Search This Blog

Thursday, August 25, 2011


When the first government was created in the first nation formed on earth - probably in today's China, a new political tradition also appeared: the exchange of favors between members of the ruling class and their supporters. The bigger the favor, read the bigger the contribution to the politician's favorite causes, the bigger the payoff, pardon, the quid pro quo. And now that the Supreme Court has opened the floodgates of financial contributions to candidates who seek a public position, so will the rewards increase for the generous donors:

Pyramid & eye of U.S. Great Seal on dollar bill: 'Novus Ordo Seclorum'

Naming ambassadors has almost always been a political plum given to "friends", ie, largest contributors. That nefarious practice has had negative consequences as many of the favored candidates had absolutely no diplomatic skills. Another way to reward supporters has been the last minute pardon given by the sitting president on his last day in office. President Clinton famously or rather infamously pardoned fugitive financier Marc Rich whose only merits were his financial donations to Clinton's war chest. No explanation was ever given by the White House.

Now that we have several governors or ex-governors seeking their party's nomination in the presidential campaign, a magnifying glass is and will be applied to their quid pro quo gestures for big political supporters. The first one to hit the national media is none other than the NY Times which features a series of accusations toward Governor Rick Perry of Texas: "The exchange of campaign contributions for government contracts, favors or positions is all too common in Washington and around the country."

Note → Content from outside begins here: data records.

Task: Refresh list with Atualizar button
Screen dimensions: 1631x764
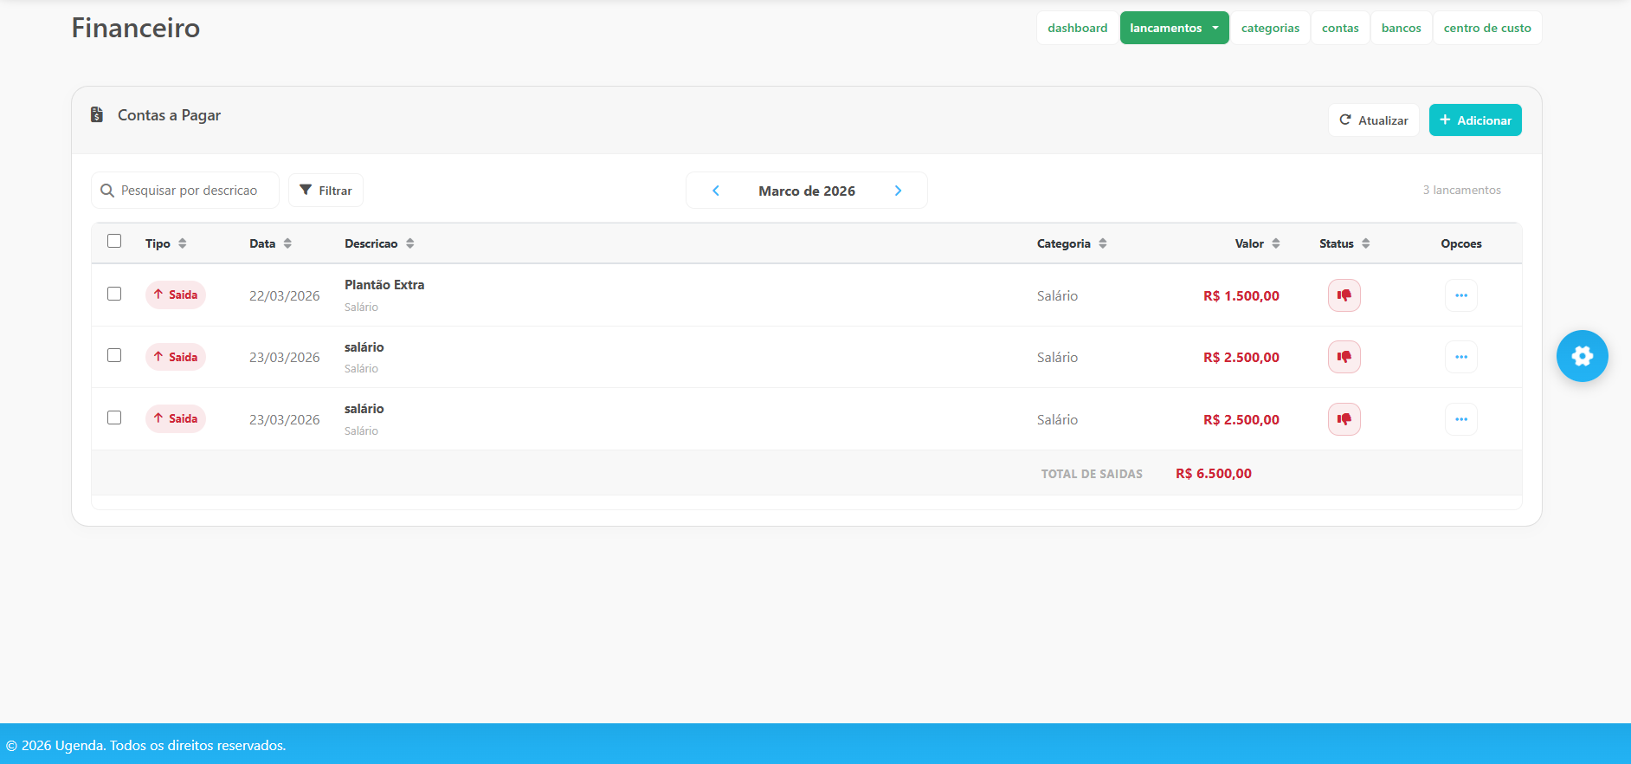Action: (x=1373, y=120)
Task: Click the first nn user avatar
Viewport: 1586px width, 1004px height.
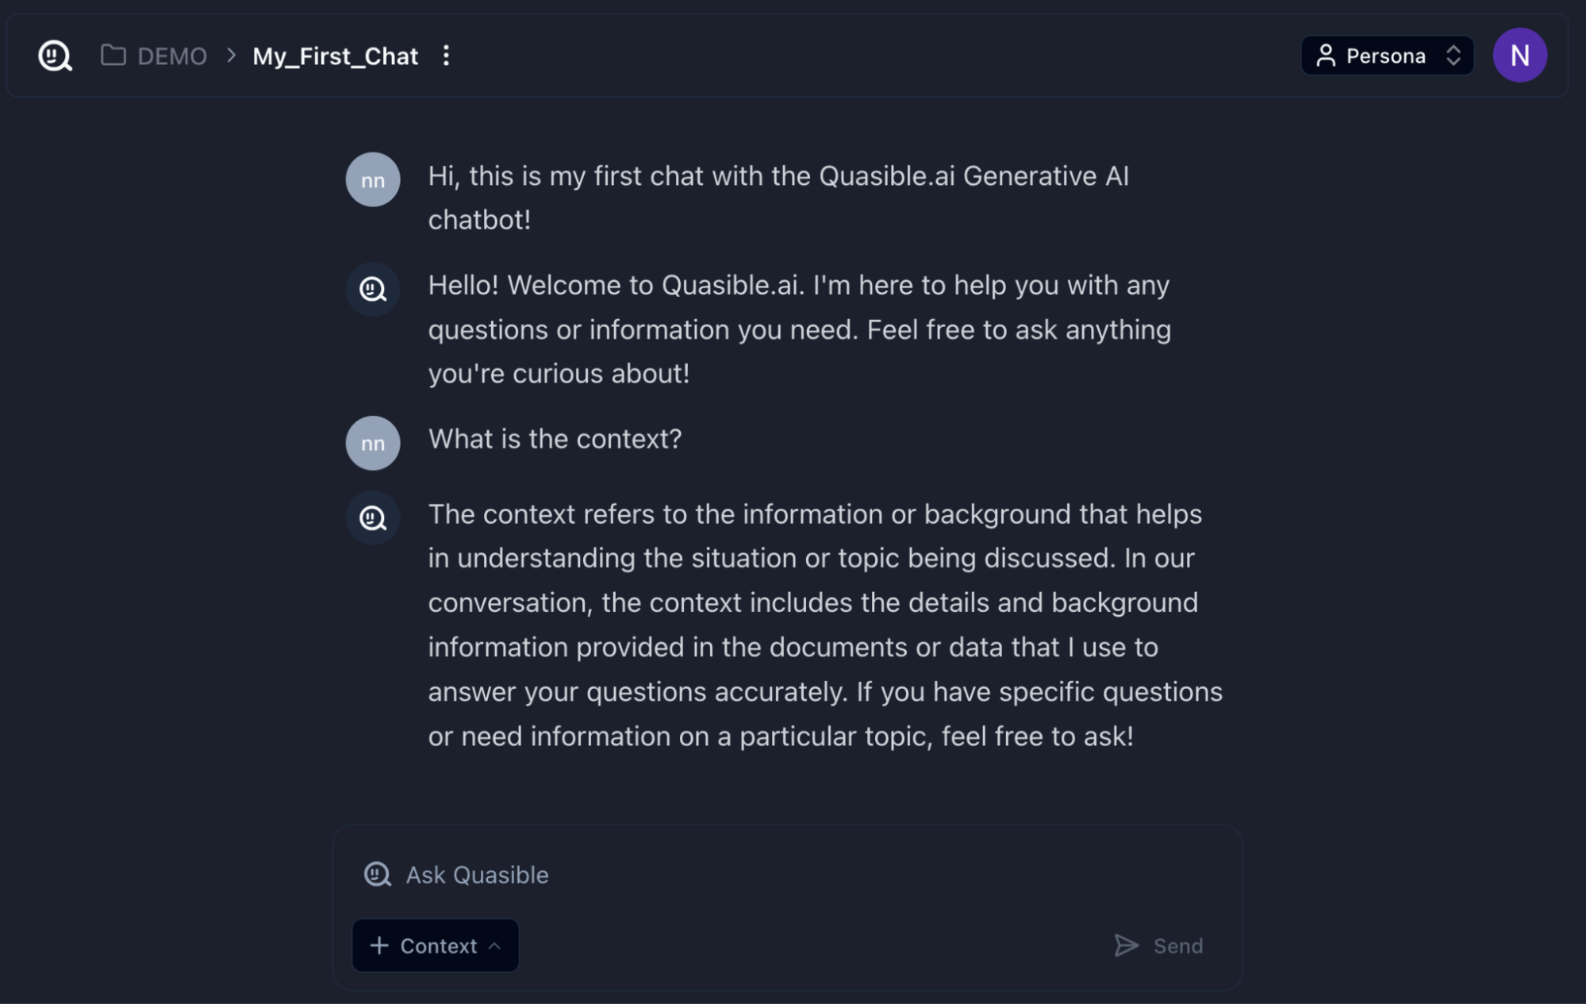Action: point(373,180)
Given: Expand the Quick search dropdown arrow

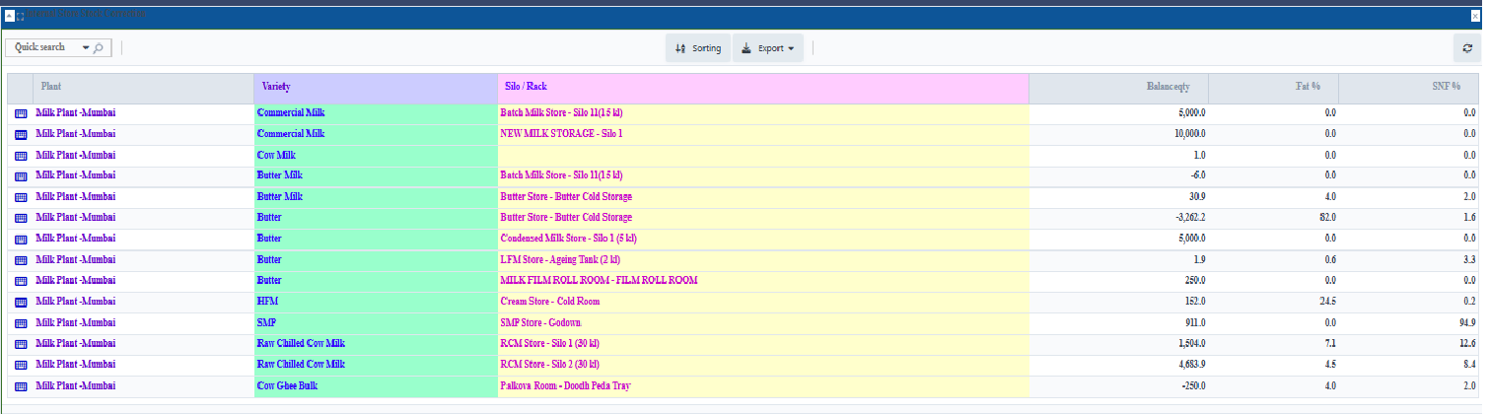Looking at the screenshot, I should coord(86,48).
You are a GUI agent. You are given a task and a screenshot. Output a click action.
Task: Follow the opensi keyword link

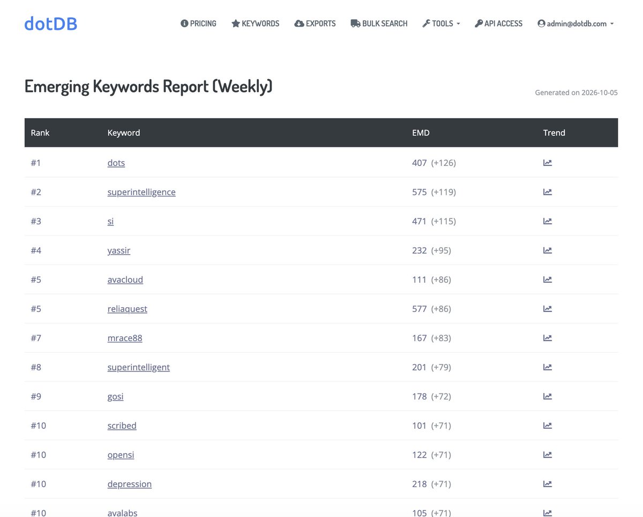[121, 455]
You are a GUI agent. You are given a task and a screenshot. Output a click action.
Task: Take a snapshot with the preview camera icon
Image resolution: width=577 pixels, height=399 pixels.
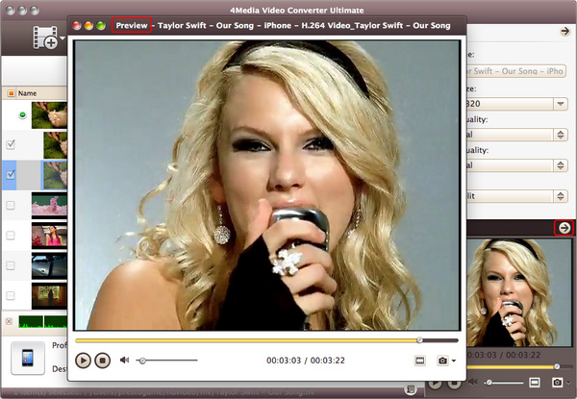click(442, 360)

Why select Perry in particular who denies the allegations that he was returning favors? "Mr. Perry has long maintained there is no connection between his appointments and their contributions, but the evidence is clear on board after board." Let's be realistic; 99.9% of Congress has engaged in this practice, including the President and his cabinet. The infamous "pork" added to proposed bills has been a mainstay of senators and representatives alike who engaged in the hallowed ritual of planting the seeds of reelection. The NY Times has obviously published this article to target a candidate who has a real chance to end up in the White House. And so the battle begins with broadsides being fired on both sides.

While I feel there is something morally and ethically wrong with the quid pro quo policy, there is nothing illegal about it unless of course it results in harm to the country and its citizens. Creating an agency for the sole purpose of rewarding a friend is clearly an example of this, as the millions involved come from our taxes and the times are difficult enough without creating additional waste. There is a fine line between corruption and rewarding cronies. Political contributions are not bribes as they are perfectly within the law; their aim is to help the candidate defray his or her expenses during a campaign. Humans being human, they will fall prey to the understandable desire to say "thank you" to their friends and supporters in a tangible way.

Somebody said once that lobbying is organized corruption; I beg to differ: Influencing the decisions of politicians is quite legitimate. It has always been that way. I can send emails to my senators and representatives to express my opinion. Whether they pay heed or not is another matter. The political system will not and cannot change, simply because they (the politicians) would have to approve it. The only change they approve regularly is to increase their own salaries. I wish I could do the same!